Addressing the National Academy of Audit and Accounts, Vice President Mohammad Hamid Ansari strongly underscored the need for the Comptroller and Auditor General of India to also screen non-profits, societies, trusts and autonomous organisations, given the unprecedented levels of public money at stake.
This is not just a generalised expectation of transparency and disclosure from all organisations with a service mandate, but a matter of vital public trust, because now, these special-purpose vehicles, NGOs, public-private partnerships and local bodies are working with tremendous amounts of public funds. As their donors, we are entitled to know exactly how our money is being spent.
India has ramped up Centrally-sponsored social sector and infrastructure programmes, and as much as 60 per cent of this money has been dropped directly on these organisations. They do not fall under CAG scrutiny, but are instead checked up on by private auditing firms, with their varying methodologies.
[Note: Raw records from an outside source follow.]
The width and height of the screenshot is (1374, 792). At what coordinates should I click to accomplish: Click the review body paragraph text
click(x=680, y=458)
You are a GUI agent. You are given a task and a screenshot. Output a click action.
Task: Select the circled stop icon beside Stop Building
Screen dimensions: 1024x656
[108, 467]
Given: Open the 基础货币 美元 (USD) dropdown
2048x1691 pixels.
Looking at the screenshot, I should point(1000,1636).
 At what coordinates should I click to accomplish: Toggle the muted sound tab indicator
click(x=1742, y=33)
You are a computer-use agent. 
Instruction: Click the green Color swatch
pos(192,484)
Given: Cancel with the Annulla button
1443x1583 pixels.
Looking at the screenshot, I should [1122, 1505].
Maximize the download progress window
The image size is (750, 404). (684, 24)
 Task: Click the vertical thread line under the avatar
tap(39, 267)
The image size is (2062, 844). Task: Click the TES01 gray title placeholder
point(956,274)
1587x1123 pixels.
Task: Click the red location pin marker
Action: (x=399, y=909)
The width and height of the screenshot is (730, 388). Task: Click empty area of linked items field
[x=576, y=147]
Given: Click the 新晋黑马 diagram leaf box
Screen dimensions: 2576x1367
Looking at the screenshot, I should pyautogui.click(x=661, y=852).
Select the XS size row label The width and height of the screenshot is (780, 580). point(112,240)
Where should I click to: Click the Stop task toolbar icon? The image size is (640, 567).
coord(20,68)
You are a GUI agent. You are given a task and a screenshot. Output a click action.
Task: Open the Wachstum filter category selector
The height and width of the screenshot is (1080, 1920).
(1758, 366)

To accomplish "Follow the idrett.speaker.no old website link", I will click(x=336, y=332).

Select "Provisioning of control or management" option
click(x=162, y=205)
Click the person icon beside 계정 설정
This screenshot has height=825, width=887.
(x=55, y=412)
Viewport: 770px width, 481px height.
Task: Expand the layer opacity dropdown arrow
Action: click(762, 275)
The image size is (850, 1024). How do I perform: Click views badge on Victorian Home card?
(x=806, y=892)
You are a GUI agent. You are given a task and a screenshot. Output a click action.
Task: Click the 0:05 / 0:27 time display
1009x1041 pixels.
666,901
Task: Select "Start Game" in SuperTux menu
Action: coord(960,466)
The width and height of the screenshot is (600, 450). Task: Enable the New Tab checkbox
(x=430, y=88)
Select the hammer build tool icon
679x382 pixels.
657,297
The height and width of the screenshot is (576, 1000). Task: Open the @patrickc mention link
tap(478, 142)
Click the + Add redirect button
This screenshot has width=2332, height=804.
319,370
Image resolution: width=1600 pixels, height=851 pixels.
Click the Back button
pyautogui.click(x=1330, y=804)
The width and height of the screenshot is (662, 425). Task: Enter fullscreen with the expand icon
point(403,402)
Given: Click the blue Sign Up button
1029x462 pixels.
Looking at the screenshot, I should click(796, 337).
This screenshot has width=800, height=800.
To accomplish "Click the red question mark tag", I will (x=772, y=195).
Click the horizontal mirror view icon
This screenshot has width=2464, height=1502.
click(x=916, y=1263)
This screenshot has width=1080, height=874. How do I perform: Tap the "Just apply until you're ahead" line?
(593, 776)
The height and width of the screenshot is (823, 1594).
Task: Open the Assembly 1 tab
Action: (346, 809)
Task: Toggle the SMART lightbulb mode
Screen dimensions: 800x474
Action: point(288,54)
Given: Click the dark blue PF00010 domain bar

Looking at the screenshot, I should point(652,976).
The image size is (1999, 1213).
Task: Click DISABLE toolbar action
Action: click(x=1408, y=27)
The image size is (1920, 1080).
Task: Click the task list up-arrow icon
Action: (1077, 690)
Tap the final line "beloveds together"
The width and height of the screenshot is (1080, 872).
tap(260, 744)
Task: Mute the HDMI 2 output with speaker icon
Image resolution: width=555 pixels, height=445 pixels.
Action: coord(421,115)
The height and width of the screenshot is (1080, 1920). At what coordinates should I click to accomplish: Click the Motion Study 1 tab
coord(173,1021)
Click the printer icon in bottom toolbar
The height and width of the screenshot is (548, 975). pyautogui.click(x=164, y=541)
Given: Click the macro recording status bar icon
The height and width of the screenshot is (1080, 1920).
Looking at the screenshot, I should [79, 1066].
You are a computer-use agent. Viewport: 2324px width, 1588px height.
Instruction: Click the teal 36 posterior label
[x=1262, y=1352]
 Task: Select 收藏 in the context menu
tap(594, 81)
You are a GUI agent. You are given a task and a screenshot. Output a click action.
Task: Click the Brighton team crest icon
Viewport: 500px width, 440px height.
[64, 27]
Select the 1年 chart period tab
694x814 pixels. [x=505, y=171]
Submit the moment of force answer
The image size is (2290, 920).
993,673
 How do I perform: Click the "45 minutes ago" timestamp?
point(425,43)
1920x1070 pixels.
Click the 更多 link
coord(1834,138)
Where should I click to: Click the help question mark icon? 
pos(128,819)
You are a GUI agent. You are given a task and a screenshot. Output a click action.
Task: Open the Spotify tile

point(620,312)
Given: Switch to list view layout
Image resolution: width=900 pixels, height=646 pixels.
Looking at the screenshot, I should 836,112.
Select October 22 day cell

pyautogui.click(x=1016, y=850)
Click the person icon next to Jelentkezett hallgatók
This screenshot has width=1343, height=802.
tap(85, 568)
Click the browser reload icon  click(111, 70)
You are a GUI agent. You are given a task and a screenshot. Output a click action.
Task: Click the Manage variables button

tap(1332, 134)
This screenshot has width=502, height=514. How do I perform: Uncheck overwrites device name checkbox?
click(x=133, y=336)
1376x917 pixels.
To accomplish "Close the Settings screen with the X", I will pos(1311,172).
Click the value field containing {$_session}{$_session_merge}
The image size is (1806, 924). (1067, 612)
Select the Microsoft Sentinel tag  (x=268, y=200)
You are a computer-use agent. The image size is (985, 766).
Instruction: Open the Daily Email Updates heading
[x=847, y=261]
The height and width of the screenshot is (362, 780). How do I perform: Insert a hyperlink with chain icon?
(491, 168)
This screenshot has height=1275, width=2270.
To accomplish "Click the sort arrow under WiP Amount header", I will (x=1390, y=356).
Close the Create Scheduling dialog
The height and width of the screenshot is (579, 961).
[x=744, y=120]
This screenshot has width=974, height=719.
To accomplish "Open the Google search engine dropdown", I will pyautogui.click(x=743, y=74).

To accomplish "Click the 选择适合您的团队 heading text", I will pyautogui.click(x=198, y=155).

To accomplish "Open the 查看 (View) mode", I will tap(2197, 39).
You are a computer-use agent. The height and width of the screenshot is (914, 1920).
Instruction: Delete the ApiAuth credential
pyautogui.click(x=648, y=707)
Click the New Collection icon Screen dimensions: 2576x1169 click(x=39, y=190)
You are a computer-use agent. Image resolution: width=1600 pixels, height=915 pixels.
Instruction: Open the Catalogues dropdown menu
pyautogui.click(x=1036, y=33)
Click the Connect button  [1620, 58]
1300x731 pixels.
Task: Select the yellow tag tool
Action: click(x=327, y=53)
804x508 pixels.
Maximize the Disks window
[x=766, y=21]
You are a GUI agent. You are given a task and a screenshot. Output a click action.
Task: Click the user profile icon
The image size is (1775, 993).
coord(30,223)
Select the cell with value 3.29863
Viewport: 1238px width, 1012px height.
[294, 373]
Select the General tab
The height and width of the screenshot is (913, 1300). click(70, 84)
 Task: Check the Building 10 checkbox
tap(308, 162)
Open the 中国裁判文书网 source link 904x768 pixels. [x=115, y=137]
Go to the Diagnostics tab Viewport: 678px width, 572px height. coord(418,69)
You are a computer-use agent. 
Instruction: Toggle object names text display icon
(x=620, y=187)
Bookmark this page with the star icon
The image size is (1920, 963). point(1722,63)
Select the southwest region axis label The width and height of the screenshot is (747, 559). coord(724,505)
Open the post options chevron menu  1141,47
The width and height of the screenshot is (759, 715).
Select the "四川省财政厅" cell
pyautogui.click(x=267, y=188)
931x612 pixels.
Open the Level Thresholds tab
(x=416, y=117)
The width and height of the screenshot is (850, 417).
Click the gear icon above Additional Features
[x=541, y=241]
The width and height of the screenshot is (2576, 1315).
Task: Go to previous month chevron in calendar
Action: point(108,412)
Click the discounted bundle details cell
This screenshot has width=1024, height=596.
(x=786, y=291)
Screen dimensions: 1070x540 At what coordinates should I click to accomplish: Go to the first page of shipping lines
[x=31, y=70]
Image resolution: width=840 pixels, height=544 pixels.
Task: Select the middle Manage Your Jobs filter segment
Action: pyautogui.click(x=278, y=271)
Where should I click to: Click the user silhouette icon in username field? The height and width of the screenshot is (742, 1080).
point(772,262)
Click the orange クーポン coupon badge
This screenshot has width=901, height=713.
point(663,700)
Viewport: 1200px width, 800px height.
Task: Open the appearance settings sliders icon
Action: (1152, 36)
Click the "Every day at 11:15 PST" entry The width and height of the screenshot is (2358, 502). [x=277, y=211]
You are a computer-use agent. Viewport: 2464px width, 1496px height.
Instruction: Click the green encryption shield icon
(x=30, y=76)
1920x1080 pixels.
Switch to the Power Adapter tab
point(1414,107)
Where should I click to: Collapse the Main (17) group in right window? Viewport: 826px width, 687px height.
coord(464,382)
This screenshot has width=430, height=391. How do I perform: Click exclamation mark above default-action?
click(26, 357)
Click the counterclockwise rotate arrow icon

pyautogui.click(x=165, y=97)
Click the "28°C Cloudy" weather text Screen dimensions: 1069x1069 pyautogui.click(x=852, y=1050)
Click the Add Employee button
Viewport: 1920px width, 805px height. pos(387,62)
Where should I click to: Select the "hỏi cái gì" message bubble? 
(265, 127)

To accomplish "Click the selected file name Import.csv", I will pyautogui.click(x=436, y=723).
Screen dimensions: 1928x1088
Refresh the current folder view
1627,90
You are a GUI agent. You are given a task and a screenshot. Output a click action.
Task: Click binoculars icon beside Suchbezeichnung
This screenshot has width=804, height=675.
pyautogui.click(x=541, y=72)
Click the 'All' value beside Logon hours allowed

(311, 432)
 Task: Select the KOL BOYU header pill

These figures arent placed in the public domain, and focus more on squaring financial accounts than on squaring spends with the real situation that is, they can miss fudged official records, and they entirely fail to monitor the projects impact on its intended clients. Despite the fact that many flagship schemes, including NREGA, have various scam-proofing mechanisms built in, too much money still leaks through the sieve.
So, as the vice president stressed, we have too much at stake to allow these NGOs to be unmonitored expand CAG audits to cover all social spending, including cash spent by local civic bodies, to ensure that every rupee is tracked to the point where services are actually delivered.
A larger possibility would be to include a social audit component, along with the financial tracking, to give citizens a handle on how local funds are spent.